There has been a slowdown in the rate at which innovators are coming up with game-changing technologies. In particular, the link between innovation and productivity in the technological field has weakened as there are incidences of stagnation. It is important to note that the slowdown is attributable to the depletion of technological opportunities (Andrews, Criscuolo. and Gal 2016, p.24). However, counterarguments have been brought forth claiming that there are numerous opportunities in different industries that include genetic oil engineering, computing, and other sectors. Individuals born before the 1970s saw significant technological innovations taking place. In particular, it was during this period that people witnessed the first flight, advancements in the building that saw skyscrapers take shape, the moon landing, suspension bridges, interstate highways, radio and television, atomic bombs, and antibiotics. However, the people conceived after 1970 managed to see inventions such as the personal computer, nanotechnology, biotechnology, search engines, cell phones, and web browsers. It is important to note that the recent technological breakthroughs have resulted in the evolution in technology whereby air travel has become affordable, hospital treatment has advanced, car driving has become safer, and communication has become more reliable. The problem arises when examining whether inventions such as social media and mobile phones are convincing to be regarded as game-changing technologies. Besides, the progress made by the previous human generations makes the current innovations to appear predictable. On the other hand, investment in Research and Development (R&D) has declined which has, in turn, led to fewer game-changing technology innovations. In a move to explain the few game-changing technologies, the paper lists stagnancy in science, capital markets are cold, inadequate support from the government, stringent patenting regulations, virtual reality, and importance of patience as the primary reasons. Thus, the world must get used to a slower growth rate.

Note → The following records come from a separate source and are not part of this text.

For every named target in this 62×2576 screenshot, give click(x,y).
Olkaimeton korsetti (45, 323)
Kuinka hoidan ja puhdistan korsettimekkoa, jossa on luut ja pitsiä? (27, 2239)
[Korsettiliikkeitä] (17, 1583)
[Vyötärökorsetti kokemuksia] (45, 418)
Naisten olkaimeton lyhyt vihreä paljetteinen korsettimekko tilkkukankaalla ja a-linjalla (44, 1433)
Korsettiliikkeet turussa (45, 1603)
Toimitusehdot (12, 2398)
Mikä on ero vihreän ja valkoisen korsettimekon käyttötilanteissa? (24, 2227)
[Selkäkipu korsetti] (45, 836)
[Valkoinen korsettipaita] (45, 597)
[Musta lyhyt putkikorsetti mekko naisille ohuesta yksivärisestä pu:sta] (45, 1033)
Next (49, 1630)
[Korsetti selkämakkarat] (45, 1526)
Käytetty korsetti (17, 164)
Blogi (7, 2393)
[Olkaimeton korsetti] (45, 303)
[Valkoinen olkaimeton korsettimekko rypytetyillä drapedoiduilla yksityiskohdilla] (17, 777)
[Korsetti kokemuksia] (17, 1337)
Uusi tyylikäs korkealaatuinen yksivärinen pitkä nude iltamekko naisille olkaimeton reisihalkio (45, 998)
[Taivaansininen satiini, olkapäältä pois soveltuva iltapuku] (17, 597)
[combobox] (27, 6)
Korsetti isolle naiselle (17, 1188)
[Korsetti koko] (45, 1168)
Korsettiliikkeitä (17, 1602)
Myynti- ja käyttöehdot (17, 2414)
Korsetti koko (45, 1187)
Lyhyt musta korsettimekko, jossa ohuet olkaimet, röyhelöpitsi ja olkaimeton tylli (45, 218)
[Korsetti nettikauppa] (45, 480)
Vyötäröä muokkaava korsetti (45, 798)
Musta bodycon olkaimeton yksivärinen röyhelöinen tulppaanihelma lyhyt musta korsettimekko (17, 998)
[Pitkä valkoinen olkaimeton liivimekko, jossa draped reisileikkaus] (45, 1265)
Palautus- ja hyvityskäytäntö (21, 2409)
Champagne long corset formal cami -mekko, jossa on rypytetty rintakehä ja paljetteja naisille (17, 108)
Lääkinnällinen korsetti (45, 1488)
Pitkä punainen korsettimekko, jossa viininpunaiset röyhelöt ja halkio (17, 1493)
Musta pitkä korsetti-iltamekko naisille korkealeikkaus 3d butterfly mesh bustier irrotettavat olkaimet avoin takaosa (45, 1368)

Reasons for the Slow Growth Rate

Stagnancy in Science

The propositions by Isaac Newton contributed significantly to the Industrial Revolution and other inventions made in the 18th and 19th

Centuries. Moreover, the light shed on the quantum behavior in physics and chemistry paved the way for microelectronics, the internet, lasers, space travel, radio and television, and atomic energy technologies. On the other hand, the 21st century is focusing on nanotechnology, human genomics, and solar energy to set the ground when it comes to game-changing technological innovations (Gordon 2015, p.54). However, the advancements of the 21st century rely on the old scientific reasoning which means that there will be no significant difference from the existing technologies. On the other hand, the reliance on scientific reasoning has led to the decline in productivity which has been dismal in the past decades. The world needs to acknowledge that technological slowdown is real as America has witnessed a sluggish progress in innovations since 2004 which has been lower than that recorded in the 1800s (Cette, Fernald and Mojon 2016, p.18). Further, the benefits derived from the use of applications, social media, and cloud computing could be deceiving people are making progress. Hence, the summation of the growth that has resulted from digital advances summed up under one roof clearly shows that technological growth is inadequate and there is the need for more progress.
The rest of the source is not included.